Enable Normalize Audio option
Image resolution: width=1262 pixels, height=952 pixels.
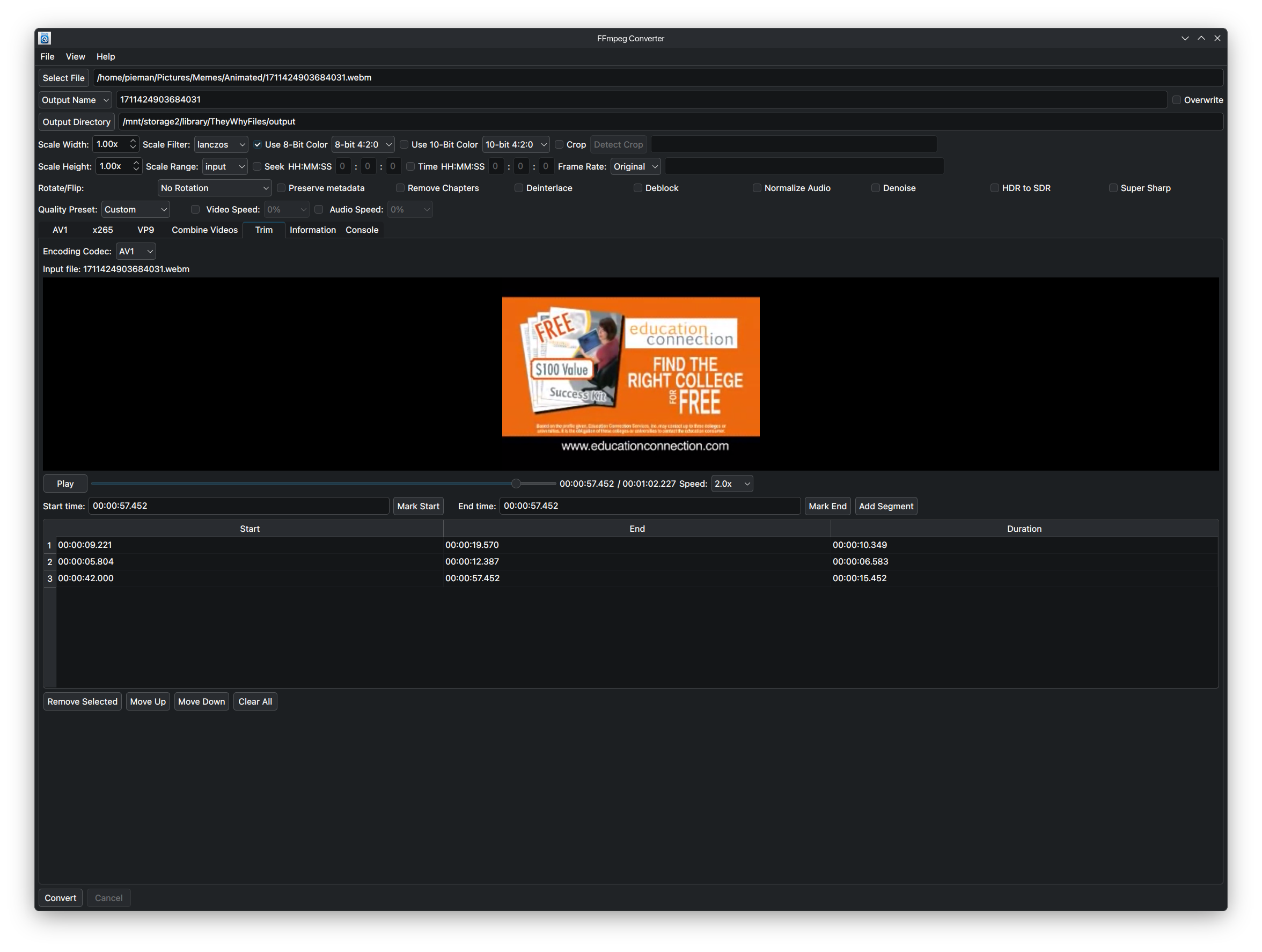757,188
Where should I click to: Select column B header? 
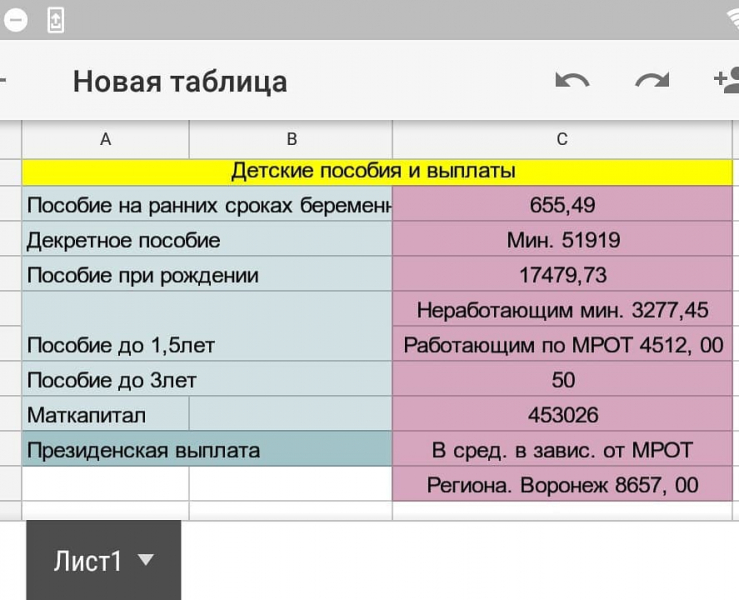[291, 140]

________________________

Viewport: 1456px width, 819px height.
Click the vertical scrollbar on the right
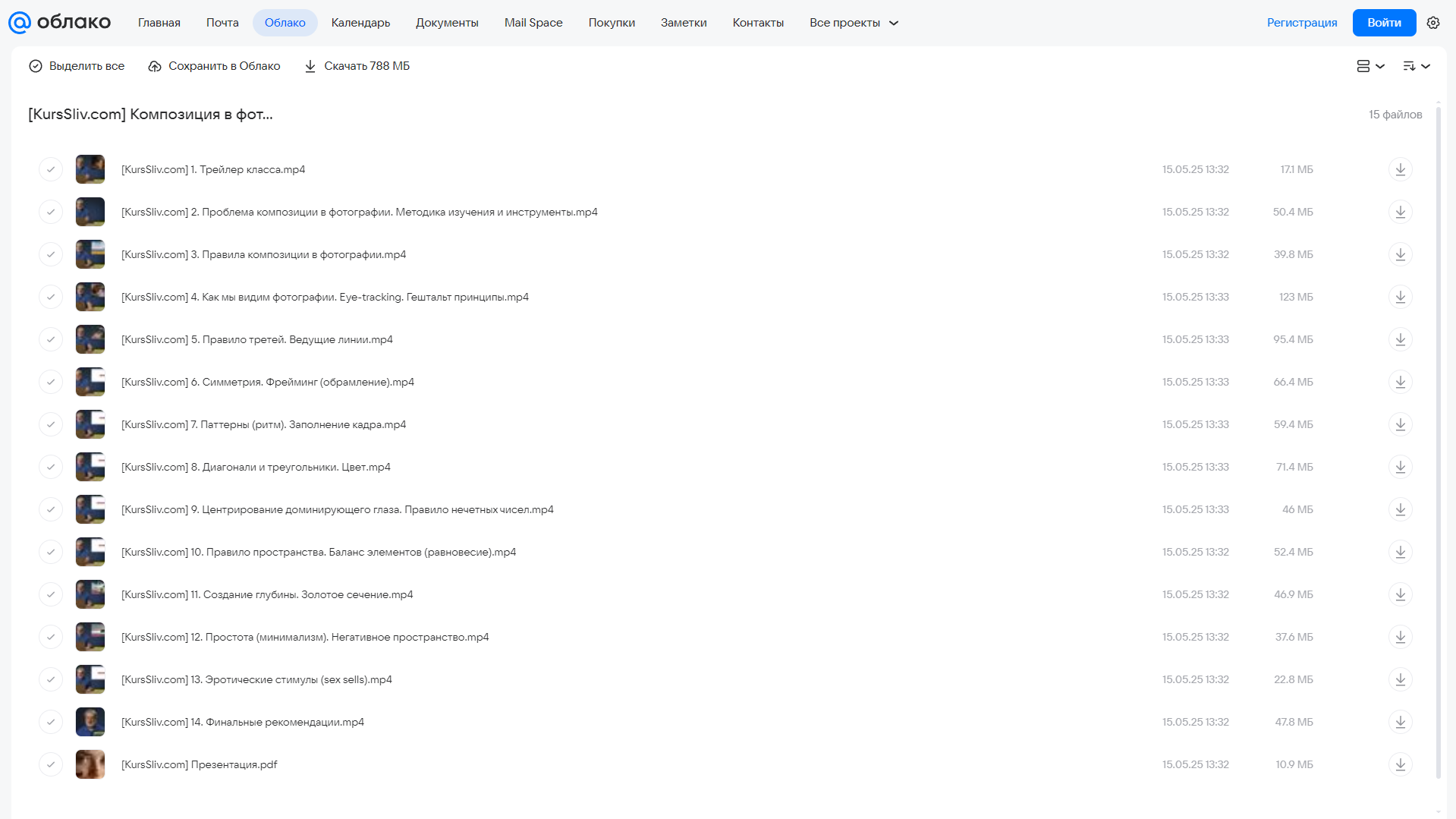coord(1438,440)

________________________

Retype the data that begins at the line containing "Viewport: 1456px width, 819px height." and ends after the line containing "coord(1438,440)", including both of those lines. Leave the pictures out.

Viewport: 1456px width, 819px height.
Click the vertical scrollbar on the right
coord(1438,440)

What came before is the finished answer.